STATED PROBLEM:
Please give the material again from its start through the line holding "pyautogui.click(x=1311, y=109)", inclusive, with "avatar" replaced by "profile photo" and everything else left unchanged.

===== PROVIDED ENTRIES

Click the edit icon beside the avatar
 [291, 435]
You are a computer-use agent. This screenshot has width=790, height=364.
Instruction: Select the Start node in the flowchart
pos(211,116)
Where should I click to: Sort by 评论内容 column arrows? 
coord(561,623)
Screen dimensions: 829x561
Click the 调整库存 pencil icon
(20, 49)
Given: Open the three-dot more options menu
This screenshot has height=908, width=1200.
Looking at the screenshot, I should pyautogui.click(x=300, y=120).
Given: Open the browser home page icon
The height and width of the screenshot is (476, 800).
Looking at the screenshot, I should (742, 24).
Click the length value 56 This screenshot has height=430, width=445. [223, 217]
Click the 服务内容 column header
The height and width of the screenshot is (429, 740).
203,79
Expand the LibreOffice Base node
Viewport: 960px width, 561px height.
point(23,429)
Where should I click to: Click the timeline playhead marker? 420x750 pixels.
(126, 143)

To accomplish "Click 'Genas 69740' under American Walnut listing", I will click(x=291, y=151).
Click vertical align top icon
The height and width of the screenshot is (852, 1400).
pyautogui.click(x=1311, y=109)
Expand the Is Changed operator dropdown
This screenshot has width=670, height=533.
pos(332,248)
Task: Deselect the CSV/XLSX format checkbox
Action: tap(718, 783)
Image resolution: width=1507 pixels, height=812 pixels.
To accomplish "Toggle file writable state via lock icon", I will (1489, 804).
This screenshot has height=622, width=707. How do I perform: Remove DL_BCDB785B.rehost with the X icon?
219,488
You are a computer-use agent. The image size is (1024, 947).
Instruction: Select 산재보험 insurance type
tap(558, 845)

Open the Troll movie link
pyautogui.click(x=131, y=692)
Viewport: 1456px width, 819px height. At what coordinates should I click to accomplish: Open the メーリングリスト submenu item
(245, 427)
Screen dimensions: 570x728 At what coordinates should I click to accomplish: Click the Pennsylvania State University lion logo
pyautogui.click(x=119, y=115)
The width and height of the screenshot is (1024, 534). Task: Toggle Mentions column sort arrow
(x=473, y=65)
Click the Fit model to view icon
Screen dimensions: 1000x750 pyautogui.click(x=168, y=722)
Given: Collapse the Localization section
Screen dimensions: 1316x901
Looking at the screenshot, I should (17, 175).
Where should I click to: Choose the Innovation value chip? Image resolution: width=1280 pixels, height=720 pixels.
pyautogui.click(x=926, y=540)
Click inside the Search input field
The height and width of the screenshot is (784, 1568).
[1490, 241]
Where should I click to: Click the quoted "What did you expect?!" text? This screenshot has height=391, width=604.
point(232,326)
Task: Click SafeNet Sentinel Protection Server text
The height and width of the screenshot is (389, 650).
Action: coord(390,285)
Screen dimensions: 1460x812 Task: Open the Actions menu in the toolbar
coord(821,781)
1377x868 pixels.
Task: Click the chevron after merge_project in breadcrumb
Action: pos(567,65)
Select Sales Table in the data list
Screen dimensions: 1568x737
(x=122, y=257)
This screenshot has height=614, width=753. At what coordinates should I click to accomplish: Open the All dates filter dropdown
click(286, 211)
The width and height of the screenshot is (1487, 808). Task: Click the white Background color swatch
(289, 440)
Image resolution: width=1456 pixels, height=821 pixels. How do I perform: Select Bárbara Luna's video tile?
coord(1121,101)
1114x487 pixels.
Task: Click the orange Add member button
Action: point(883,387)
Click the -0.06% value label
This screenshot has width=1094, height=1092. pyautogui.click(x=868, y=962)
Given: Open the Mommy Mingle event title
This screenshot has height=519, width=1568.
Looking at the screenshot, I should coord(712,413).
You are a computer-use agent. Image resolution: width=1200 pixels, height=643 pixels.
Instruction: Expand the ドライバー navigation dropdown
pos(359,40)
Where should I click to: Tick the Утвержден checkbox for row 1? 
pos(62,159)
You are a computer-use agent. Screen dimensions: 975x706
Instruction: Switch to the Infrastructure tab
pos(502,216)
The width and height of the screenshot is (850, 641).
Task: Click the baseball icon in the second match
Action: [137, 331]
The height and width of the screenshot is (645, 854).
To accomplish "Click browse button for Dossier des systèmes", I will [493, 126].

==========

FINAL RESULT:
Click the edit icon beside the profile photo
 [291, 435]
You are a computer-use agent. This screenshot has width=790, height=364.
Instruction: Select the Start node in the flowchart
pos(211,116)
Where should I click to: Sort by 评论内容 column arrows? 
coord(561,623)
Screen dimensions: 829x561
Click the 调整库存 pencil icon
(20, 49)
Given: Open the three-dot more options menu
This screenshot has height=908, width=1200.
Looking at the screenshot, I should pyautogui.click(x=300, y=120).
Given: Open the browser home page icon
The height and width of the screenshot is (476, 800).
Looking at the screenshot, I should (742, 24).
Click the length value 56 This screenshot has height=430, width=445. [223, 217]
Click the 服务内容 column header
The height and width of the screenshot is (429, 740).
203,79
Expand the LibreOffice Base node
Viewport: 960px width, 561px height.
point(23,429)
Where should I click to: Click the timeline playhead marker? 420x750 pixels.
(126, 143)

To accomplish "Click 'Genas 69740' under American Walnut listing", I will click(x=291, y=151).
Click vertical align top icon
The height and width of the screenshot is (852, 1400).
pyautogui.click(x=1311, y=109)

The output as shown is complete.